Bu satırlar Levon Surmelian’ın nereye giderse gitsin kendisini takip eden anılarını ses getirecek, çok fazla okunacak bir edebiyat eserine dönüştürürken hangi motivasyonla hareket ettiğini ima der gibidir. Bu hikâyeyi anlatmak onun hayatının en kutsal işiydi ve bu işi yaparken de intikam almaya çalışmadı. Kitabın hiçbir abartıya yer vermeyen, nefretten uzak, sade ve dokunaklı üslubunun sırrı bu felsefede yatmaktadır. Ancak tüm bunlara rağmen, kimi sahnelerde yazarın ‘ölçülülüğü’ bir kenara bırakıp isyana etmesi, adeta kitabın sayfaları arasından okura bağırması da gayet doğal karşılanmalıdır. Örneğin “Benim pek çok Ermeni arkadaşım var ama…” şeklinde ifadeler kullanarak konuşan insanlara pek çok Ermeni gibi sadece gülümseyerek tepki vermek yerine adeta yüzlerine haykırır: “Demek ki hepsi duymuştu. Şükrü ile Mahmut bile biliyordu. Babalarının ‘toplantılarda’ bunu tartıştığını duymuşlardı. Onların bizi gizlice katletme planları yaptıklarını duymuşlar ve bize konu hakkında tek kelime bile etmemişlerdi! Kaç aydır birlikte oynuyorduk, neredeyse kardeş olmuştuk ve bu arada günlerimizin sayılı olduğunu hep biliyorlardı.” Ancak bu küçük ‘çılgınca’ haykırış anları uzun sürmez ve kısa sürede kitabın geneline damga vurmuş, hikâyeye odaklı ‘ölçülü’ üslup geri döner.

Doğrudan okura sesleniş

Bu estetik döngünün kırıldığı tek istisnai kısım, aynı zamanda kitaba adını veren ‘Soruyorum Size Hanımlar ve Beyler’ başlıklı bölümdür.
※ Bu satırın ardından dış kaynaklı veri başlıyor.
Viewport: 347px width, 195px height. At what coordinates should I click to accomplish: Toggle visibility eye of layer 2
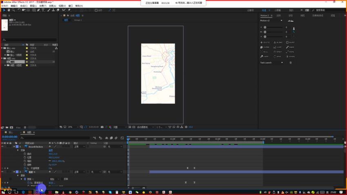pos(2,172)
Bu bölümde yazar bir yılbaşı akşamında, yalnız ve sarhoş bir biçimde ilk kez doğrudan okura seslenir: “Soruyorum size [hanımlar ve beyler]; oyun arkadaşlarınız ve okul arkadaşlarınız, birlikte büyüdüğünüz çocuklar, acıyı ve neşeyi, açlığı ve sefaleti paylaştığınız dostlar, rüya çağınızda sizinle hayal kuranlar, hepsi gitmiş, kaybolmuşsa, ne yapabilirsiniz bir yılbaşı gecesinde? (…) Yuvada ve ilkokulda aşık olduğunuz güzel kızlar ölmüşse, kemikleri gömülmeden kalmışsa, esaret altına girmişlerse ya da kendi milletleri tarafından unutulmuşlarsa? (…) Affedin beni hanımlar ve beyler bir içki daha içmeliyim.”

Sonuçta son derece samimi bir sesleniştir bu. Sizce de yıllar ve yollar ötesinden gelen bu seslenişe artık bir cevap verme zamanı gelmedi mi hanımlar ve beyler?